[Direction]
Rescale the rows below: write out every line again, requests included, and multiply each number in the answers (coordinates and image sizes) by 2.45, rounding to whole numbers with halves going up. Leave the pictures out of your reply.

[Extracted entries]
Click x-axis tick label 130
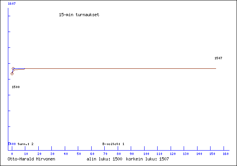Image resolution: width=237 pixels, height=166 pixels. [185, 153]
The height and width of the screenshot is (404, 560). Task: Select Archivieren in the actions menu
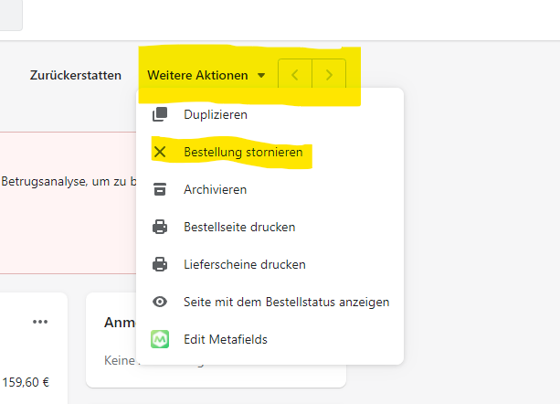215,189

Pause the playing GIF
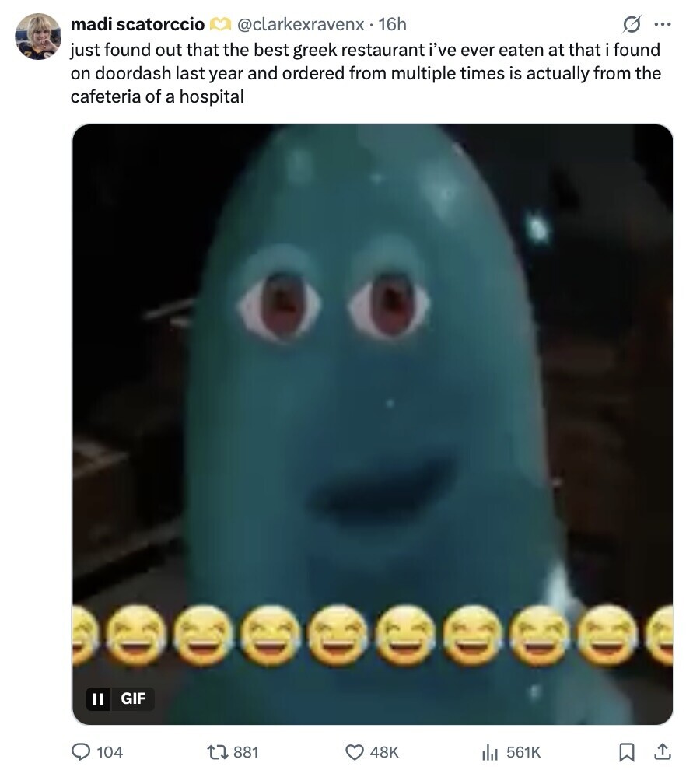tap(98, 698)
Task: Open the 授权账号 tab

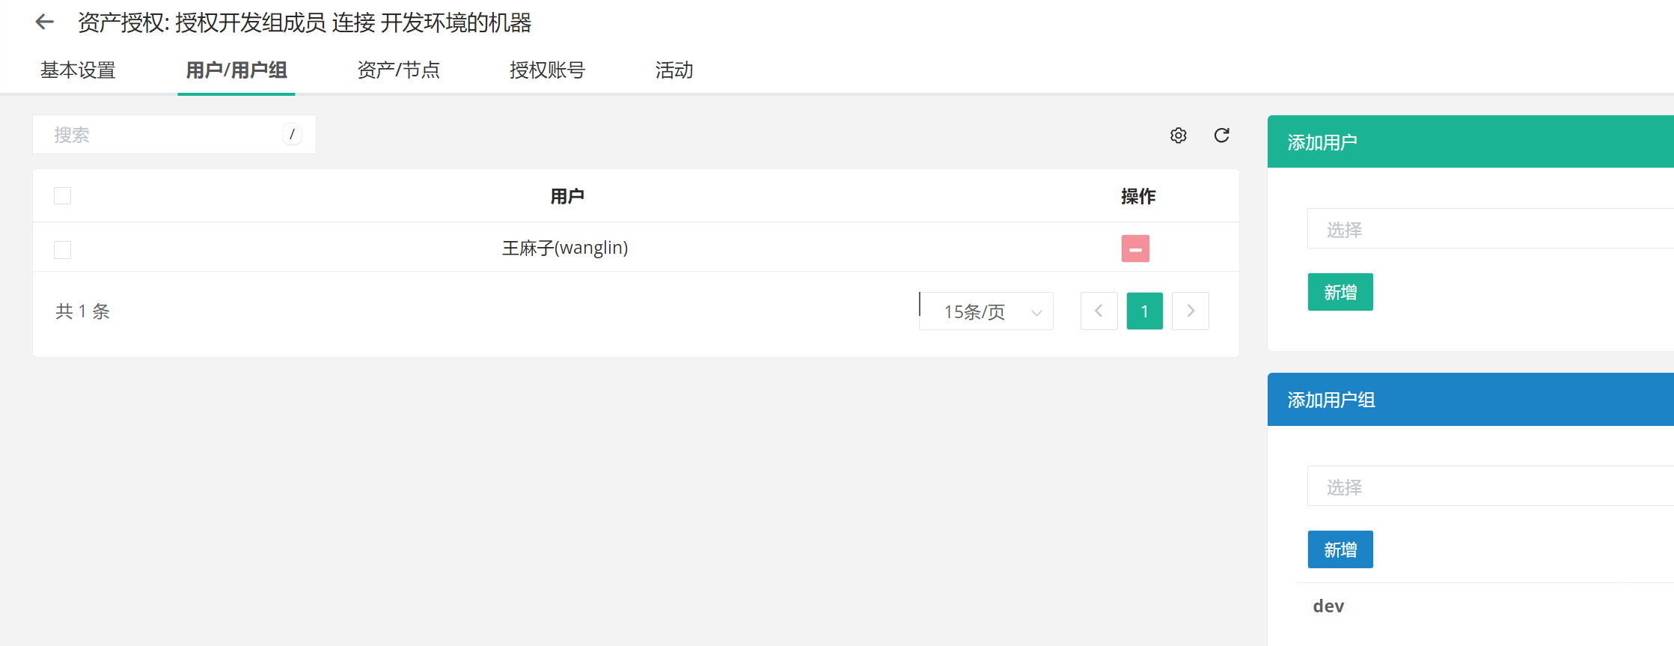Action: click(x=547, y=70)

[Exercise output]
Click x-axis tick label 130
Image resolution: width=581 pixels, height=407 pixels. [453, 375]
The height and width of the screenshot is (404, 560). Task: Select Archivieren in the actions menu
527,463

Pause the playing GIF
tap(240, 1710)
Task: Open the 授权账号 tab

Action: click(x=1340, y=172)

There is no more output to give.